## BRIEF:
Transcribe, word for word and without additions, each line below from the one containing "Multimedia (718, 413)" through the one containing "[alert] (512, 1226)", both ends included.

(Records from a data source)
*** Begin section ***

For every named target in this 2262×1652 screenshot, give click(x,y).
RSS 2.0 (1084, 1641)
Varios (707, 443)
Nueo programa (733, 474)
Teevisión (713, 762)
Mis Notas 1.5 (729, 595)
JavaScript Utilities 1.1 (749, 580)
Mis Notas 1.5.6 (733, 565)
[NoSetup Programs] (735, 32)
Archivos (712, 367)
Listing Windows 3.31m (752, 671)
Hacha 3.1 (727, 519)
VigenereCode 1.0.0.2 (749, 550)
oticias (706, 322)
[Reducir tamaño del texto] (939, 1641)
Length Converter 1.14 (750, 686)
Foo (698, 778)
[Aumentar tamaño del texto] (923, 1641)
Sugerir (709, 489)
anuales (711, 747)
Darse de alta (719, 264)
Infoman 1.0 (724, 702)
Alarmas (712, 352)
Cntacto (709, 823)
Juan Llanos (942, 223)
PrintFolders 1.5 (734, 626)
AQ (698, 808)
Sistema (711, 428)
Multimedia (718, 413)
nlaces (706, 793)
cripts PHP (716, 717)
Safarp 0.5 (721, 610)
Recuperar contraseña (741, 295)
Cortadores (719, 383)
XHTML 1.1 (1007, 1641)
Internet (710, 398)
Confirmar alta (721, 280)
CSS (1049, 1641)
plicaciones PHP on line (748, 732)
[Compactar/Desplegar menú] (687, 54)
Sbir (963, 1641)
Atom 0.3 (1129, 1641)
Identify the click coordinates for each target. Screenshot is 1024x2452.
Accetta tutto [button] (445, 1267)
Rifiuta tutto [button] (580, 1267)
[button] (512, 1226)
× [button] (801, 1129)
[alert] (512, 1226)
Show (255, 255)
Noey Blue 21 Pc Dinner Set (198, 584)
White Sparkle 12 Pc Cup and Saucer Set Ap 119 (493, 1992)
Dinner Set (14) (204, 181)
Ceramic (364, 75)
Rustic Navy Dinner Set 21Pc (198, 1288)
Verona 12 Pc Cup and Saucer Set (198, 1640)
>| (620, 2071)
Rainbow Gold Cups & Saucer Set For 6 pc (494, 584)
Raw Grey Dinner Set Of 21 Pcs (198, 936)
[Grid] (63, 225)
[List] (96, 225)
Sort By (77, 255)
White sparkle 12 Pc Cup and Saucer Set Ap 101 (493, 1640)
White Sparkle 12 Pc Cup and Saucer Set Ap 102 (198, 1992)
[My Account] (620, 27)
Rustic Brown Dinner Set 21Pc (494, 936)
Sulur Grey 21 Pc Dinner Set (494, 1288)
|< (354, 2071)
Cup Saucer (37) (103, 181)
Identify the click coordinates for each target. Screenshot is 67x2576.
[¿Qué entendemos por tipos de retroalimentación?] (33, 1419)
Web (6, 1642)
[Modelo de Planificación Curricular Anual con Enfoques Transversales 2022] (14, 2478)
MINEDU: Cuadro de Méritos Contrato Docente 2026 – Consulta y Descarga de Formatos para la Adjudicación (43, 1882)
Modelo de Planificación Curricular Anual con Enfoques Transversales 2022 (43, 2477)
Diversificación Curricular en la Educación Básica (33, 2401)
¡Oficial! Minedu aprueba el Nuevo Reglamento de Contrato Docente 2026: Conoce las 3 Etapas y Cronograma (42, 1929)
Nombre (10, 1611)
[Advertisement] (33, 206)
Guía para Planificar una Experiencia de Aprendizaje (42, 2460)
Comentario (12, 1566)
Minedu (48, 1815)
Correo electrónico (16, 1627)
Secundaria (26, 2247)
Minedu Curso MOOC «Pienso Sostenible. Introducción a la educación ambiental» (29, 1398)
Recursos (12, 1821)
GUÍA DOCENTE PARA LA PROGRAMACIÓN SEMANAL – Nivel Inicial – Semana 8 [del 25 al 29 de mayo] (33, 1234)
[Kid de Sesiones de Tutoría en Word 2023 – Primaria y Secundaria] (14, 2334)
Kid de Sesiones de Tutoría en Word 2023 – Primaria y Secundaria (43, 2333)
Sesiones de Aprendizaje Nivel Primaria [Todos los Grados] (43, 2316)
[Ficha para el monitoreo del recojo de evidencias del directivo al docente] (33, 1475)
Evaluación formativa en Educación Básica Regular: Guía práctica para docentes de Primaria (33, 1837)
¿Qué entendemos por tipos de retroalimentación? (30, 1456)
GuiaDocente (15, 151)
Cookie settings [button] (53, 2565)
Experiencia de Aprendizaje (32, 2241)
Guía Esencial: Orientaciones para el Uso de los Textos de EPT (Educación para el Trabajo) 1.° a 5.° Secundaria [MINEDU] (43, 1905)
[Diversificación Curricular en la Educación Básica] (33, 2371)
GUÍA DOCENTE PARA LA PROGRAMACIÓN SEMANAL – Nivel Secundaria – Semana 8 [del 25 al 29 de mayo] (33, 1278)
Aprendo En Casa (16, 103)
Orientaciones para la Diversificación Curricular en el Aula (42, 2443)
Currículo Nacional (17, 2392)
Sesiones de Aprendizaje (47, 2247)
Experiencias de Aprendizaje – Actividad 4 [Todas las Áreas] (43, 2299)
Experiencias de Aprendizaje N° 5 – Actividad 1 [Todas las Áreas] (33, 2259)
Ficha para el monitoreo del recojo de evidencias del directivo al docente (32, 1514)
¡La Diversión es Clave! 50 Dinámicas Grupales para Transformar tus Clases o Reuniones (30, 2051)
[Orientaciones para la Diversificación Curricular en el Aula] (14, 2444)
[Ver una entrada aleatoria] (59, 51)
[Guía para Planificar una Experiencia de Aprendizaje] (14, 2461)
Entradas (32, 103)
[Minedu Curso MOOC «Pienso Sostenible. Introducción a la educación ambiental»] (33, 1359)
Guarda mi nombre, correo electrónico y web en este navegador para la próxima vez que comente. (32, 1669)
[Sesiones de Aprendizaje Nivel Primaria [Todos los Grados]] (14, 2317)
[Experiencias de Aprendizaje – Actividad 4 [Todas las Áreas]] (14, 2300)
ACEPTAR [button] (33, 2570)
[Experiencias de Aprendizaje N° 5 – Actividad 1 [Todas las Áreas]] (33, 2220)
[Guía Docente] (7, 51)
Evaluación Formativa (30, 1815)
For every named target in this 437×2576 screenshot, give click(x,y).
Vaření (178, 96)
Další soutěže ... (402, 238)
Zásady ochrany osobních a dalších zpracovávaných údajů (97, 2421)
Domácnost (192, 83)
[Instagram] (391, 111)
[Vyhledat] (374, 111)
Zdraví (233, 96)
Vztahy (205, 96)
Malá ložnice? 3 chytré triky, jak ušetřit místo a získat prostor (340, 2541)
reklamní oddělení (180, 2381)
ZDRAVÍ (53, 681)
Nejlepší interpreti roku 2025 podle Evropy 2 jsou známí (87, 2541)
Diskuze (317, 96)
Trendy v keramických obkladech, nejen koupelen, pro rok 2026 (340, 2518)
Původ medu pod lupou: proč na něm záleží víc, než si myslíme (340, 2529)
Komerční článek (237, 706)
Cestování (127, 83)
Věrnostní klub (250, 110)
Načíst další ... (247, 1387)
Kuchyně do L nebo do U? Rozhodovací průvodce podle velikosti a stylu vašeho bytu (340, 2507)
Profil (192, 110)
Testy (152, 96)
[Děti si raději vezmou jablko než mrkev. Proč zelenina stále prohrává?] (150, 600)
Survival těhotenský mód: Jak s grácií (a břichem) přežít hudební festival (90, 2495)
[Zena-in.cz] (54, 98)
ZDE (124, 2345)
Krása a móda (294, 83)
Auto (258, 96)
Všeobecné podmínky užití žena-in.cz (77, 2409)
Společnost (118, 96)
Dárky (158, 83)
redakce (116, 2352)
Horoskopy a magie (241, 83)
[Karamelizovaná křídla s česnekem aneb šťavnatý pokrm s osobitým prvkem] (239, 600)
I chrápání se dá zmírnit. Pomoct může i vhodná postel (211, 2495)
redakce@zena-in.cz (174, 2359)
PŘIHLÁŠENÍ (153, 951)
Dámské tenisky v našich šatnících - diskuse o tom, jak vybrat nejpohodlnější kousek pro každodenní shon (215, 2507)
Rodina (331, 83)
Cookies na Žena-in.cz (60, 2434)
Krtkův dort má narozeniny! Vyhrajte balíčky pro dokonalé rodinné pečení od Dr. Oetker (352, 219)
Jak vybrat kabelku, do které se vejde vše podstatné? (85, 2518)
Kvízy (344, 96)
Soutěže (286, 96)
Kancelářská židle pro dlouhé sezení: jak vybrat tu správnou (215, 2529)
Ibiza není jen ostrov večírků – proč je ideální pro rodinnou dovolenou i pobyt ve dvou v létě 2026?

*** End section ***

## COMPLETED EXERCISE:
Multimedia (718, 413)
nlaces (706, 793)
cripts PHP (716, 717)
Safarp 0.5 (721, 610)
Recuperar contraseña (741, 295)
Cortadores (719, 383)
XHTML 1.1 (1007, 1641)
Internet (710, 398)
Confirmar alta (721, 280)
CSS (1049, 1641)
plicaciones PHP on line (748, 732)
[Compactar/Desplegar menú] (687, 54)
Sbir (963, 1641)
Atom 0.3 (1129, 1641)
Identify the click coordinates for each target. Screenshot is 1024x2452.
Accetta tutto [button] (445, 1267)
Rifiuta tutto [button] (580, 1267)
[button] (512, 1226)
× [button] (801, 1129)
[alert] (512, 1226)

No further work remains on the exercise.